In cases of justified complaints notified in time, the Vendor is entitled to replace the Products. In the event Vendor is unable to replace the Products, the Purchaser is entitled to a deduction of the Purchase Price or to a rescission of the contract. Purchaser shall have no other claims against the Vendor. Any complaint not received by Vendor within 12 months after delivery of the Products shall be deemed invalid.
The Vendor offers the following warranty regarding possible defects in Products supplied by the MedTech Division to the exclusion of all other claims: Upon acceptance by the Vendor of any claims due to faulty materials or faulty workmanship, which render the Product either unusable or partially unusable within 12 months from the date of delivery, the Vendor shall at its discretion either replace the faulty parts or repair the Product or part free of charge. The Purchaser shall grant the Vendor sufficient time and opportunity to carry out repairs and deliver replacement Products or parts. If the Purchaser fails to do so, the Vendor is discharged from its liability.
In general, the existence of defects can only be confirmed by the Vendor if the Vendor is notified of these in writing immediately upon discovery, preferably with the enclosure of samples. The Purchaser must leave the faulty Products at the disposal of the Vendor.

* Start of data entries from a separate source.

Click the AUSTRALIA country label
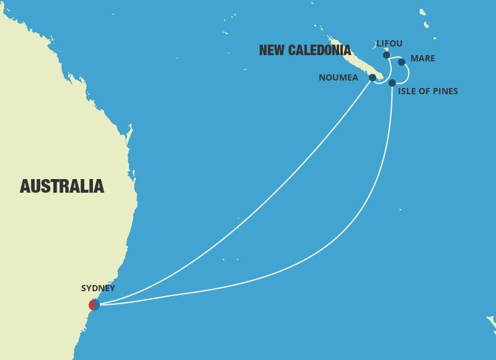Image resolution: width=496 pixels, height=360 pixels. (x=62, y=186)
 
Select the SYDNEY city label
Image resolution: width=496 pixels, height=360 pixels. (x=98, y=288)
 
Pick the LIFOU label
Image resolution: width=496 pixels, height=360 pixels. (x=389, y=43)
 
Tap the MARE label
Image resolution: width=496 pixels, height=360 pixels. (x=423, y=59)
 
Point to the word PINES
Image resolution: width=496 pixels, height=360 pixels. (x=446, y=92)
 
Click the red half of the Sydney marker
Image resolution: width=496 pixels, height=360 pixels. (x=92, y=304)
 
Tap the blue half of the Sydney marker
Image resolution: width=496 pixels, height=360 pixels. (x=97, y=304)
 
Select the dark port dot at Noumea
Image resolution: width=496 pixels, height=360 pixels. (x=372, y=77)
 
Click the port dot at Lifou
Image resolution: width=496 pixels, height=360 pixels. (x=386, y=55)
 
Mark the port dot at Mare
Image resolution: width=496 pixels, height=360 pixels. (x=401, y=62)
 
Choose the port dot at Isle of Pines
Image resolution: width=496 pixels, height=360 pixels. (x=392, y=82)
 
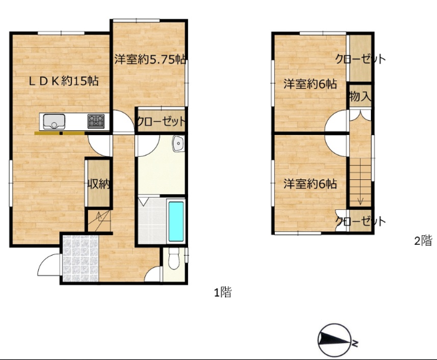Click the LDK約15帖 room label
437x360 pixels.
(64, 81)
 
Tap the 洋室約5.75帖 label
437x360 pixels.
(150, 59)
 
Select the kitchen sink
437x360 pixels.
(54, 122)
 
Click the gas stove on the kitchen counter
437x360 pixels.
(96, 121)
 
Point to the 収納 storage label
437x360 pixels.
(99, 184)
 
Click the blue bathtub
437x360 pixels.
(176, 221)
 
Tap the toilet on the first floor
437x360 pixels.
(174, 258)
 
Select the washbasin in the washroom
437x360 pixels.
(178, 144)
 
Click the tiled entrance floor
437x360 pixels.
(80, 258)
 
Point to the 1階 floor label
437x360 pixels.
(223, 292)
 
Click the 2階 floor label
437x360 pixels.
(423, 241)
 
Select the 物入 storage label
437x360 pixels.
(360, 97)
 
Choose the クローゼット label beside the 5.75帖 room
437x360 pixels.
(161, 121)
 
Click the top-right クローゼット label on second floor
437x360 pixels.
(361, 59)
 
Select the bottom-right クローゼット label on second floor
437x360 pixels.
(361, 221)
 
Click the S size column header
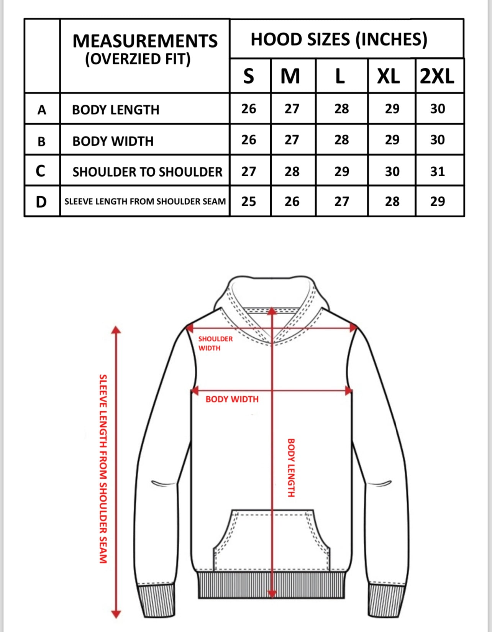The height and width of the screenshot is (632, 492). coord(249,76)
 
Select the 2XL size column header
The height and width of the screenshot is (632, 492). coord(437,76)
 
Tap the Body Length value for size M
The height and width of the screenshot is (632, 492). coord(292,109)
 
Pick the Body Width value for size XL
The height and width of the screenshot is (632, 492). coord(392,140)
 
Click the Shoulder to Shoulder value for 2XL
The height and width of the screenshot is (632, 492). coord(437,171)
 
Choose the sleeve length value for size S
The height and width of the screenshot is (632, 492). coord(249,202)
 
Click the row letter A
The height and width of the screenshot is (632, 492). coord(42,110)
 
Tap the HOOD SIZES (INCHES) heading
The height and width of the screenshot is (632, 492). coord(339,39)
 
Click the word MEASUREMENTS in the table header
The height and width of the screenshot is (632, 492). coord(145,41)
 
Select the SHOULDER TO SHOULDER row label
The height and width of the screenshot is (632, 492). coord(147,172)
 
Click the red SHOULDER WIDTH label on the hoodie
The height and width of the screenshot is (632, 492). coord(215,343)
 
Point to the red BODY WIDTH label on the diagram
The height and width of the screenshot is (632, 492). coord(232,399)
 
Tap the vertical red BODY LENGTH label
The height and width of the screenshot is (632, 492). coord(291,468)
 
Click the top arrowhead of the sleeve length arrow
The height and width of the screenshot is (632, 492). coord(116,330)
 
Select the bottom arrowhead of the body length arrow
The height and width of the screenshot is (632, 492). coord(272,594)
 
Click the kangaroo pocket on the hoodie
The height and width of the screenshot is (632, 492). coord(272,540)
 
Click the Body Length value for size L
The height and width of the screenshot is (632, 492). coord(341,109)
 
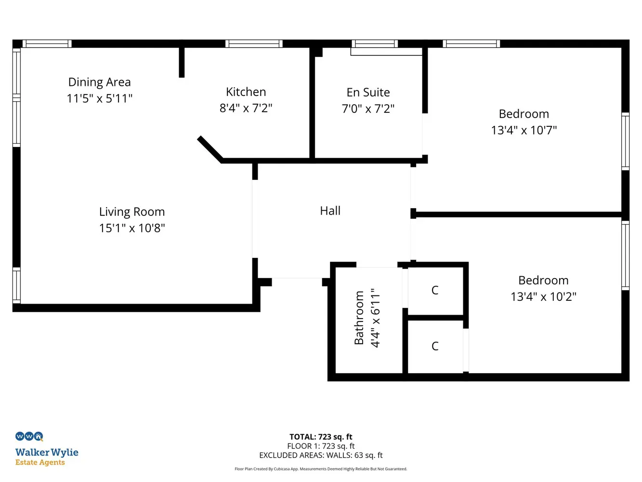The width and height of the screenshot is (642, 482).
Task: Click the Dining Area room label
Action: coord(99,82)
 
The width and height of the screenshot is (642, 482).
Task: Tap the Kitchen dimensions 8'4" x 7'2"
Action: coord(246,108)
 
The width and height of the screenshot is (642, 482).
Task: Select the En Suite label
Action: coord(368,93)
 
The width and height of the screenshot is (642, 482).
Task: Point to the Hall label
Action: coord(330,211)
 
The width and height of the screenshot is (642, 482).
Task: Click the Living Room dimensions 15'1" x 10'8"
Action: coord(132,228)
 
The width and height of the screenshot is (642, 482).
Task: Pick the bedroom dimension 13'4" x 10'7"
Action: coord(524,130)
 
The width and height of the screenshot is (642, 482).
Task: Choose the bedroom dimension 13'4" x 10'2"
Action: coord(543,296)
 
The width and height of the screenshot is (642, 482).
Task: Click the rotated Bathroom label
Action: coord(359,318)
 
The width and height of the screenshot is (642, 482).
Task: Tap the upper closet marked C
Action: coord(435,290)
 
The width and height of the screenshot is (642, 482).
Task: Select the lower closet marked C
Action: coord(435,346)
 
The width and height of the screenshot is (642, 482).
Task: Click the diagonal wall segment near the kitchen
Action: coord(210,149)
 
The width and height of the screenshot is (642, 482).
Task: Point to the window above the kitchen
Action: coord(254,43)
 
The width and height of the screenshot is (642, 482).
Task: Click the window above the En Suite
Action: coord(375,43)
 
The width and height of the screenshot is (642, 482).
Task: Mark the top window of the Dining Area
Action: coord(47,43)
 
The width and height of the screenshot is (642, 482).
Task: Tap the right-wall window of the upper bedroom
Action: coord(625,141)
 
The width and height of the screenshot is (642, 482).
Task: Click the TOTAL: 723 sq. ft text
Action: coord(321,437)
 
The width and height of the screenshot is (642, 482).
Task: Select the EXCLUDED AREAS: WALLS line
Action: coord(321,455)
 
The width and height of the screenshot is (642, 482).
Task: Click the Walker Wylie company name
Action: coord(47,452)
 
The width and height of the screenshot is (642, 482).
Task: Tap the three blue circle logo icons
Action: coord(29,436)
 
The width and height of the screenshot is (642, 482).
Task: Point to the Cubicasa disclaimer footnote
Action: coord(321,469)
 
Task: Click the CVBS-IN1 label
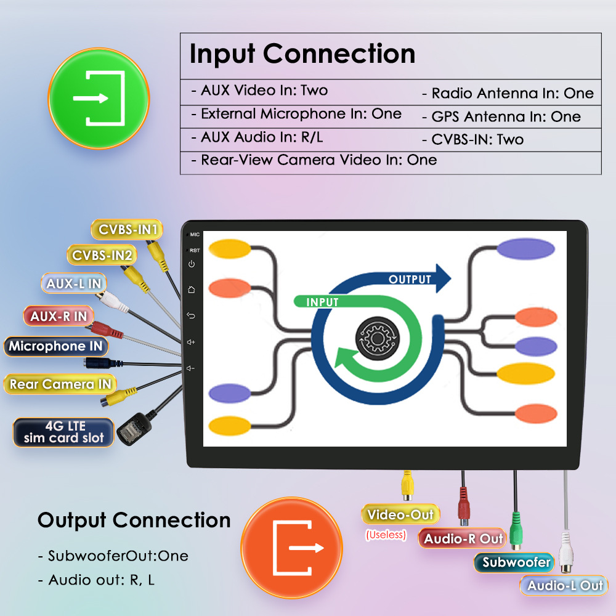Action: [x=127, y=230]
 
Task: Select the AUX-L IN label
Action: [x=74, y=284]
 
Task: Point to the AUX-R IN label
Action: [x=59, y=317]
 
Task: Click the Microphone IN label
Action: [x=55, y=346]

Except as expressly provided herein, Vendor shall have no other duties, obligations or liabilities to Purchaser in connection with the purchase and sale of Products, absent willful misconduct and gross negligence. The Vendor´s liability for financial loss is limited to foreseeable losses.
9. General Matters
All offers and agreements are based on Incoterms 2000. Place of performance for deliveries is the place of dispatch; for payments the place of performance is Melsungen, Germany (bank account).
German law shall apply.
Melsungen (lower court) or Kassel (superior court) shall be the exclusive places of jurisdiction. The Vendor reserves the right to undertake legal proceeding against the Purchaser in the Purchaser's principal place of business according to the laws of said place.